The applicants applied for orders that ACAT remove and ban the existing executive committee members from holding the position of executive committee member for breach of the executive committee Code of Conduct.

ACAT held that while section 129(2) provided that the Tribunal may make any other order it considers reasonably necessary or convenient to resolve a dispute, that power is limited by the context and purpose of the Unit Titles (Management) Act 2011 (ACT). Part 8 concerns dispute resolution, and sections 125, 127 and 128 (as they then were prior to 1 November 2020) made it clear that these are disputes “relating to an owners corporation” between various people. While section 129 provides for orders that a party do or not do something, removing and banning a member from holding a position on the executive committee generally does not resolve the type of disputes set out in Part 8. This action effectively punishes a person for past behaviour and prevents future, but unspecified, behaviour (it is not about whether a person should or should not do something under the UTMA).

The Tribunal Member admitted that section 129(1)(k) provides for the appointment of an administrator, who can exercise the powers of the executive committee or an office-holder and past actions of the committee or member may be relevant to such an appointment. However, such an order is primarily aimed at providing a circuit breaker for decision-making and a better decision-making regime. Removing and banning particular executive committee members does not do this and it would provide no guarantee about who the replacement members would be. But most importantly there is an express statutory power for taking the significant step of appointing a manager. There is no express statutory power for removing or banning executive committee members, notwithstanding that such a power would have very significant consequences for the executive committee members concerned.

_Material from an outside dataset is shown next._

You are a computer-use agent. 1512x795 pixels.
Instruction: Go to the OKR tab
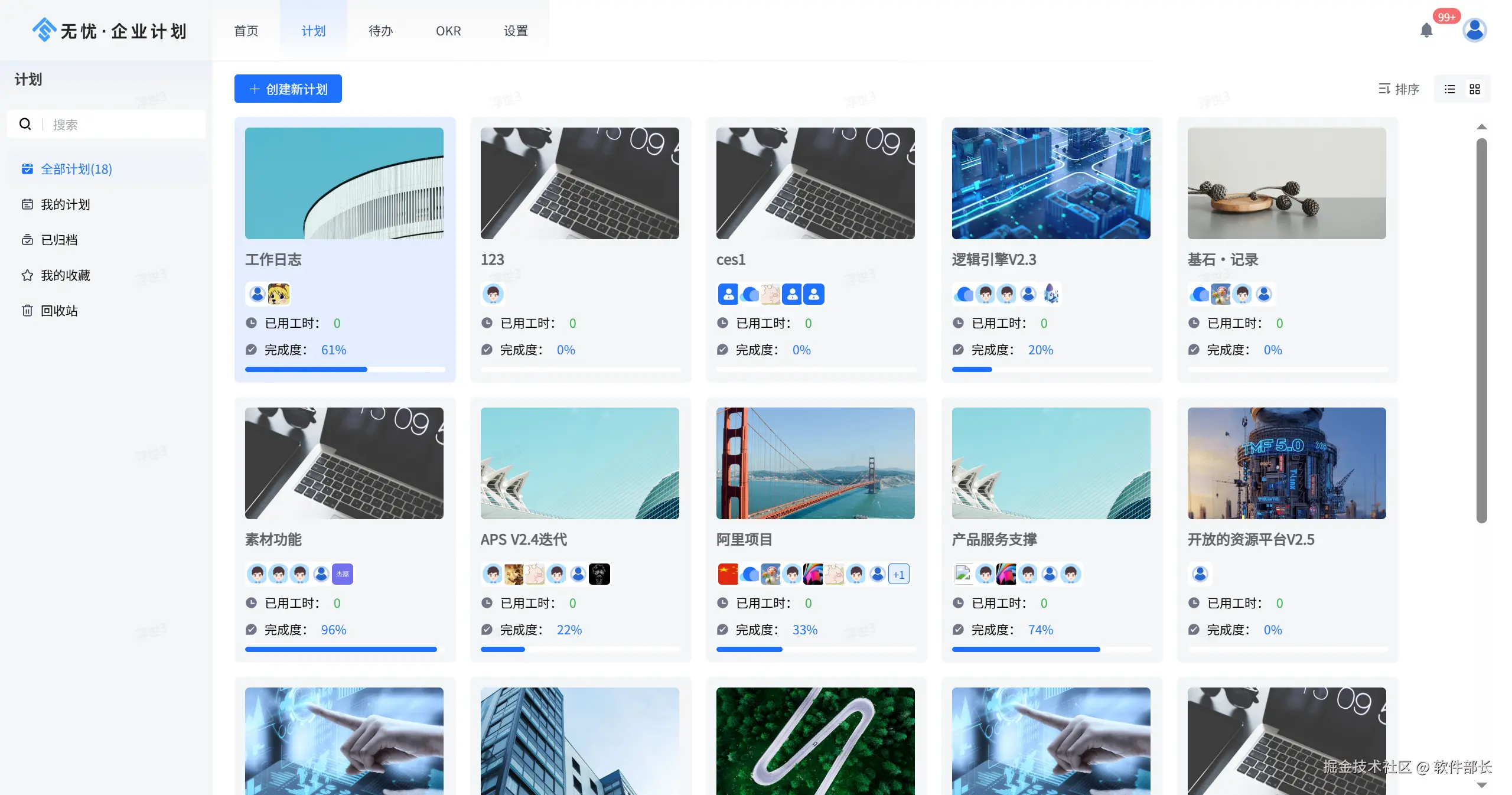coord(448,31)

Further, such a power would significantly interfere with the democratic processes of the owners corporation, which are clearly pivotal provisions in the Act and reflect the underlying purpose of the legislation. Owners’ corporations operate as ‘mini-democracies’, with all owners automatically members of a governing body, which generally by a majority of votes makes rules and elects the executive committee to act on their behalf, and which the executive committee in turn generally operates on the basis of a majority of votes. The removal of executive committee members and banning of owners from these positions would remove a democratically elected executive committee member, prevent them from standing for re-election, and prevent members of the owner’s corporation from electing them to the executive committee. This would be a significant interference with the rights of the members concerned to continue and stand again for election, and the rights of all members to have their past choice honoured, and have a free and full choice elections.

The UTMA specifically provides in section 39(5) that an executive committee may be removed by the ordinary resolution that elects another member of the corporation to replace the removed member until the next annual general meeting. This is the appropriate process for removal of an executive committee member, which reflects the democratic nature of the owners corporation. Such a resolution can be subject to review in the Tribunal.

The Tribunal could only make orders removing an executive committee member and banning them from standing for re-election on the basis of an express statutory power. There is currently no such power.


This is general information and should not be considered to be legal advice. You should obtain legal advice specific to your individual situation.